I suppose what would happen is that little bit by little bit, our lives would begin to take shape around our gratefulness to God, and that would mean we would act in the world like grateful people. We would do for others because of what has been done for us. We would walk the way of love because it had been cleared before us. We might even show up here more often to do what grateful people do—return thanks to the giver of all gifts.

I will end where I began, a hundred and sixty three years ago, when the two communities who built these two spires went their separate ways. We might see that moment as a failure of gratitude to overcome attitude, a moment when division and discord seemed somehow righteous.

It cannot be an accident that those two communities of Americans abroad fell so easily into division because their whole country was at that moment falling into irreconcilable tribes. They were only doing what practically everyone was doing at the time—finding a reason to disagree, and break relationships. If the world around us is like that crowd in Capernaum, our country today is like that unhappy and fractious group of Americans in 1858, taking sides over black gowns.

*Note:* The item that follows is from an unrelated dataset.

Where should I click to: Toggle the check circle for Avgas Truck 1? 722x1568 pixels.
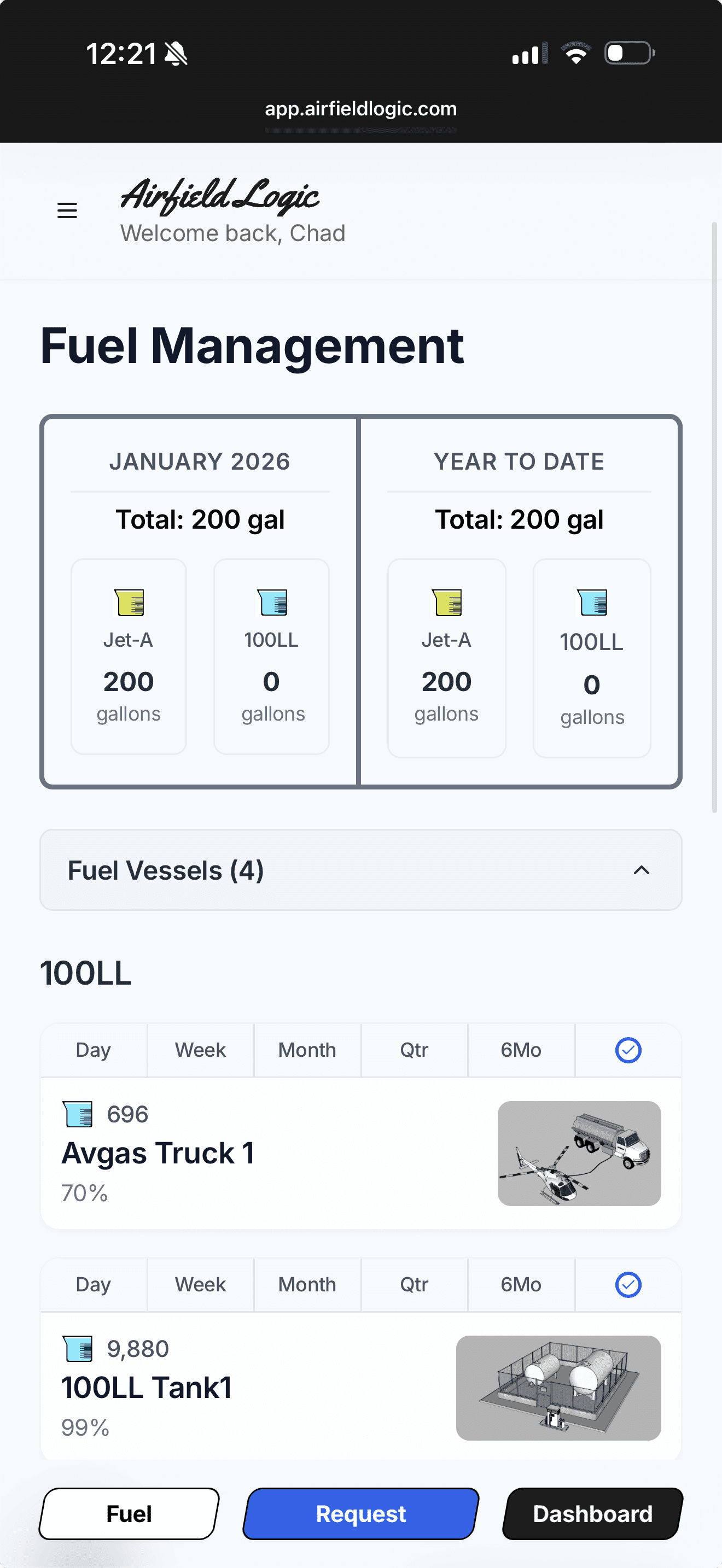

The edition of the Book of Common Prayer that Dr. Seeley would have had on his prayer-desk for the Sunday services here in Paris had been published in 1845. The Episcopalians were especially put out that he was using their service of Morning Prayer, but omitting parts of it. It’s too bad that all of them together did not take more to heart the words of a prayer they would all have been saying before they parted company. It was found on page 23 of that prayer book, and here is part of what it said:

Almighty God, giver of all mercies, we, thine unworthy servants, do give thee most humble and hearty thanks for all thy goodness and loving-kindness to us, and to all people. We bless thee for our creation, preservation, and all the blessings of this life...for the means of grace, and for the hope of glory. And, we beseech thee, give us that due sense of all thy mercies, that our hearts may be unfeignedly thankful; and that we may show forth thy praise, not only with our lips, but in our lives; by giving up ourselves to thy service, and by walking before thee in holiness and righteousness all our days...

They said this prayer together; and yet they could not find a way to take on the discipline of gratitude.

People grateful for what God has done for them do not easily fall out of community with each other.

People grateful for what God has done for them do not treat other children of God as property.

People grateful for what God has done for them do not appeal to violence, physical or verbal, to assert their interests or their causes.

And people grateful for what God has done for them are the people who bring the transforming power of God’s love to bear on healing the wounds of the world.

Those ancestors of ours were so swept up in the divisions of an America falling into conflict that they fell into conflict, too.

May we, in this day of division and strife, find the grace to realize the depth and breadth of the gifts we are, and the gifts we have received; and the discipline to become, and the courage to be seen, as people of gratitude.

Let us pray:

Thou hast given so much to me,
   Give one thing more; a grateful heart. Amen.